┌─ AVAILABLE DATA

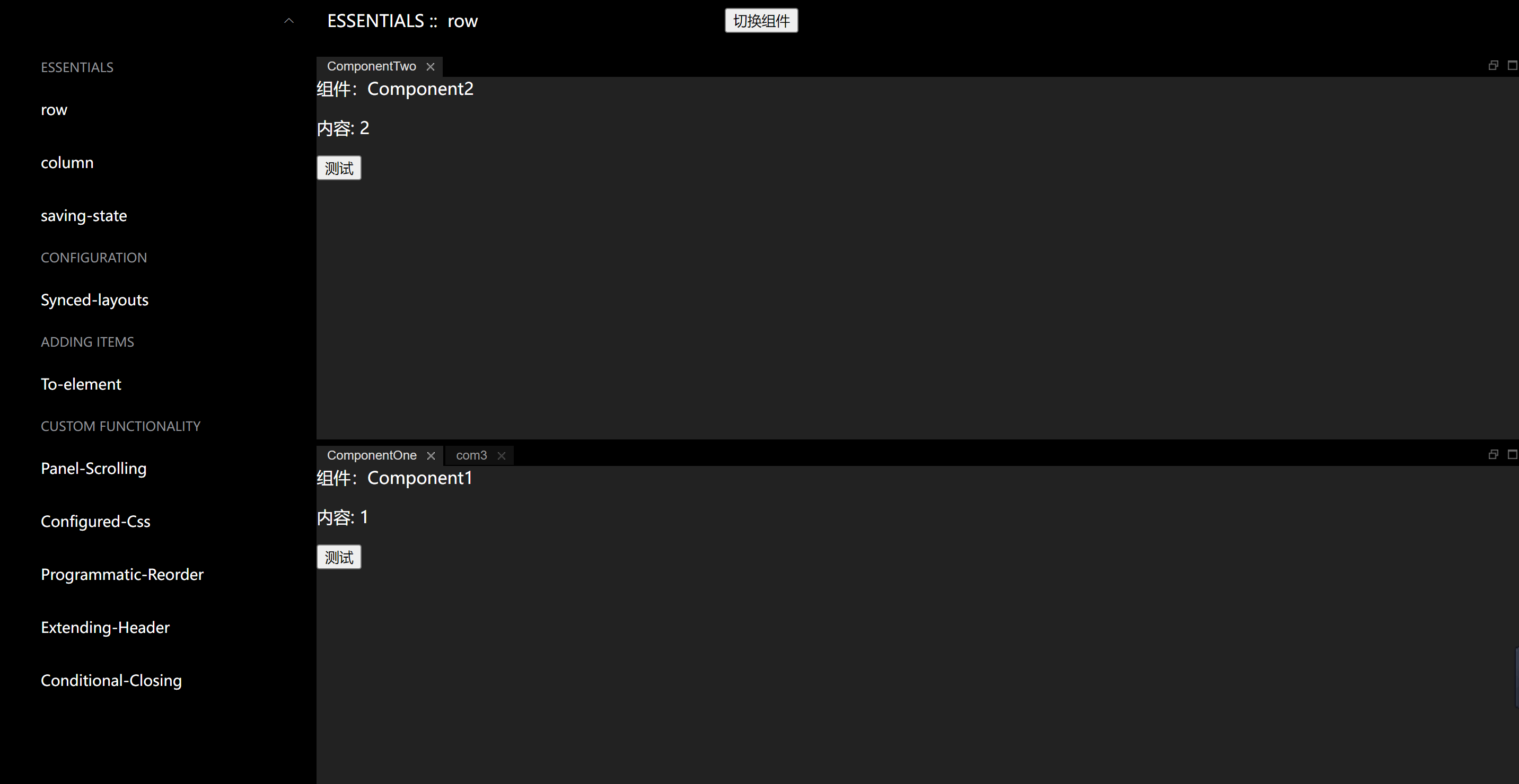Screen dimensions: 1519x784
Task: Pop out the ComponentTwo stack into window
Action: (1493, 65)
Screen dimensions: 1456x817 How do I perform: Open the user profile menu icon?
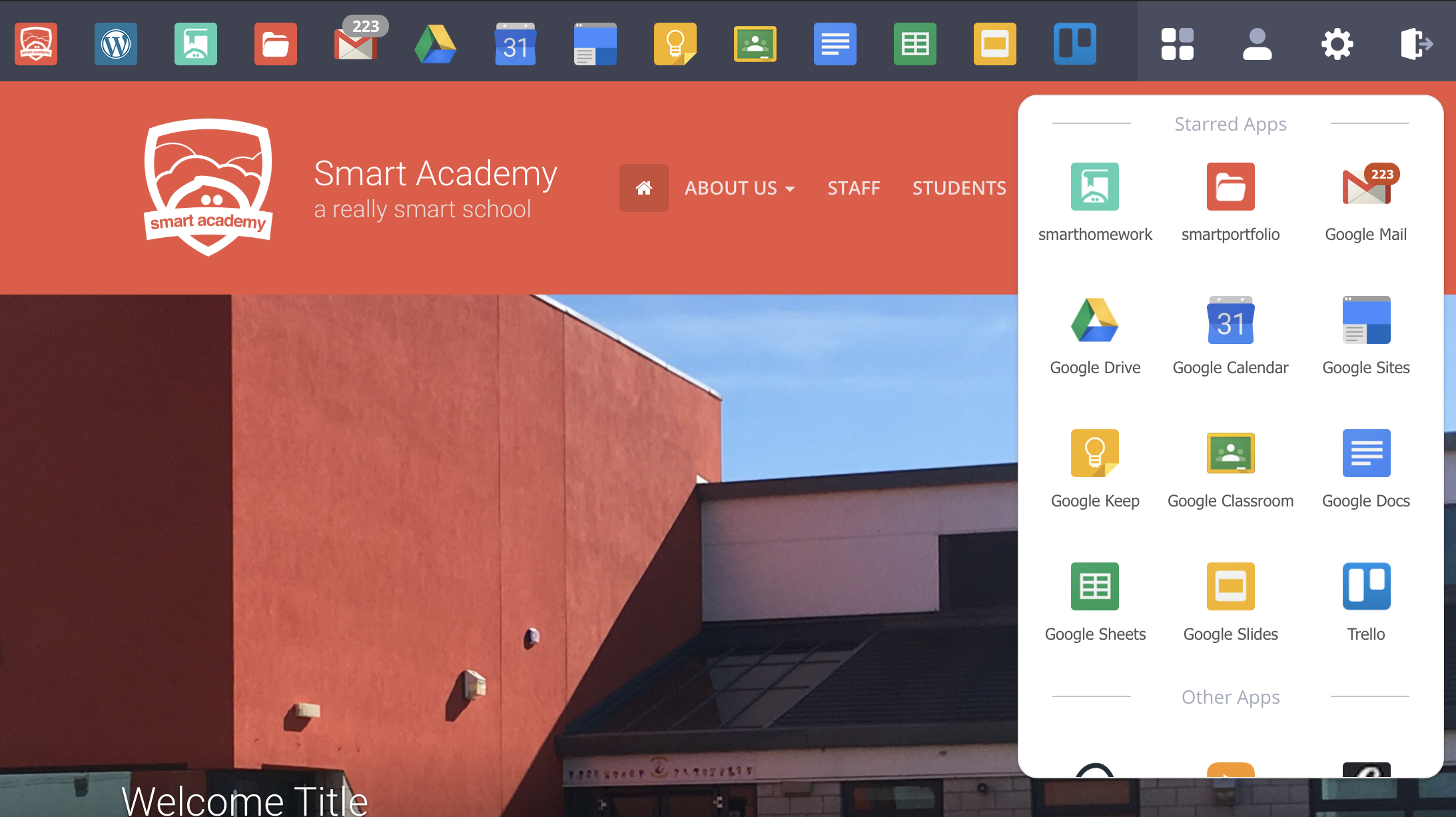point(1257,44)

└─

◆ **WORK REQUIRED**
What is needed is an exact copy of the lines from the line with "Screen dimensions: 1456x817" to the end of the data above, both included, without any pictures.

◆ **EXERCISE SOLUTION**
Screen dimensions: 1456x817 How do I perform: Open the user profile menu icon?
point(1257,44)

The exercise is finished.